- Exercise objective: Write out, from the entries below, exactly the lines that run between the lines holding "[Share] (14, 2565)" and "[GoPro Hero8 Black] (78, 921)", inclusive, and stop there.

(Stored records)
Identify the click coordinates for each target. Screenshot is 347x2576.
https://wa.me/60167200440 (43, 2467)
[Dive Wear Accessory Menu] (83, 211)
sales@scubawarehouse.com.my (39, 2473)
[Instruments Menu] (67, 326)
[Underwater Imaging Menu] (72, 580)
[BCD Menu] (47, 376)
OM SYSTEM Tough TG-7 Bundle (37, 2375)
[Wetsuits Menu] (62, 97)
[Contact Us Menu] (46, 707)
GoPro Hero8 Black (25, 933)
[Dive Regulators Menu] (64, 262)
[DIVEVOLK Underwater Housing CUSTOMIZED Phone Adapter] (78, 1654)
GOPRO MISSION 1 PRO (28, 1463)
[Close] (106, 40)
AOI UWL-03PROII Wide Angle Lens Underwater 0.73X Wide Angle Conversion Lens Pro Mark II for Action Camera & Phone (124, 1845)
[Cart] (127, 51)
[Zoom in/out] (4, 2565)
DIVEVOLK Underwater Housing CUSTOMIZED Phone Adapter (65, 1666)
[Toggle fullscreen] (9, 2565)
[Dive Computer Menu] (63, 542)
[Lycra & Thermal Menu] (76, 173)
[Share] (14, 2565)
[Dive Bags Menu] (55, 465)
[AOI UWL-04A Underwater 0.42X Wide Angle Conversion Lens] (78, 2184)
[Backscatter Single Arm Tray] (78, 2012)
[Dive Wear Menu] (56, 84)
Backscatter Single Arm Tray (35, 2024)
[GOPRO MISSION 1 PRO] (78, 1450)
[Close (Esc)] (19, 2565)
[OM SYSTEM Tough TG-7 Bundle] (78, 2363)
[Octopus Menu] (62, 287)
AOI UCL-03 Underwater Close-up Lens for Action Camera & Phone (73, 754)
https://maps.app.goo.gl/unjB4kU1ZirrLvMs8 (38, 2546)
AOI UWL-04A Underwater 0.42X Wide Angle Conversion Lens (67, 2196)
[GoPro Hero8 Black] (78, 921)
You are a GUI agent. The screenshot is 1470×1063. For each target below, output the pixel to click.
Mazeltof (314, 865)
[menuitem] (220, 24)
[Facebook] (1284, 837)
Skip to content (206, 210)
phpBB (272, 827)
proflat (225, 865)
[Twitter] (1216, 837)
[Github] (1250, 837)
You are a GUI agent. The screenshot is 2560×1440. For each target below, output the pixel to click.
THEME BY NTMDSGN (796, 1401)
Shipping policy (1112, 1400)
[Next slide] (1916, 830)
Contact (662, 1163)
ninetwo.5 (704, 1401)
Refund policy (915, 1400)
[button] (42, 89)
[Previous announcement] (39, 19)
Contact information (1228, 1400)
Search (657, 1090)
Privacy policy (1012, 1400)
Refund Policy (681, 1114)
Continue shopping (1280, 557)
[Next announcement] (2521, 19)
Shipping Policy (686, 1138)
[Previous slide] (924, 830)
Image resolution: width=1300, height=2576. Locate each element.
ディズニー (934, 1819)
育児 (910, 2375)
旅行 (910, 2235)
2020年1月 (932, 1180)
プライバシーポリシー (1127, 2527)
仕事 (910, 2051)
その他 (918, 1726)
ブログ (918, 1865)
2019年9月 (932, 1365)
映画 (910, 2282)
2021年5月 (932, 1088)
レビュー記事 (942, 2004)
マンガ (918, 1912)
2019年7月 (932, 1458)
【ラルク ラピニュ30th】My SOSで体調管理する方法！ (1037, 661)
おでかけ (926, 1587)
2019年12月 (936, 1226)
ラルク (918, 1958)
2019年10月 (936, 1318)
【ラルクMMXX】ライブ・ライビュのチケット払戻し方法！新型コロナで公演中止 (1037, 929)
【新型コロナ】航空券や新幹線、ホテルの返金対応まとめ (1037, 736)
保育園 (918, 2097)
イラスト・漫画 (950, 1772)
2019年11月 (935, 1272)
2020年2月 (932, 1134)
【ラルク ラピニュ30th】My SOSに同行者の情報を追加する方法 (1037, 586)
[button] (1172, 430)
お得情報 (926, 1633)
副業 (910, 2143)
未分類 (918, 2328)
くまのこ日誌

- Response to this exercise:
[Share] (14, 2565)
[Dive Bags Menu] (55, 465)
[AOI UWL-04A Underwater 0.42X Wide Angle Conversion Lens] (78, 2184)
[Backscatter Single Arm Tray] (78, 2012)
[Dive Wear Menu] (56, 84)
Backscatter Single Arm Tray (35, 2024)
[GOPRO MISSION 1 PRO] (78, 1450)
[Close (Esc)] (19, 2565)
[OM SYSTEM Tough TG-7 Bundle] (78, 2363)
[Octopus Menu] (62, 287)
AOI UCL-03 Underwater Close-up Lens for Action Camera & Phone (73, 754)
https://maps.app.goo.gl/unjB4kU1ZirrLvMs8 (38, 2546)
AOI UWL-04A Underwater 0.42X Wide Angle Conversion Lens (67, 2196)
[GoPro Hero8 Black] (78, 921)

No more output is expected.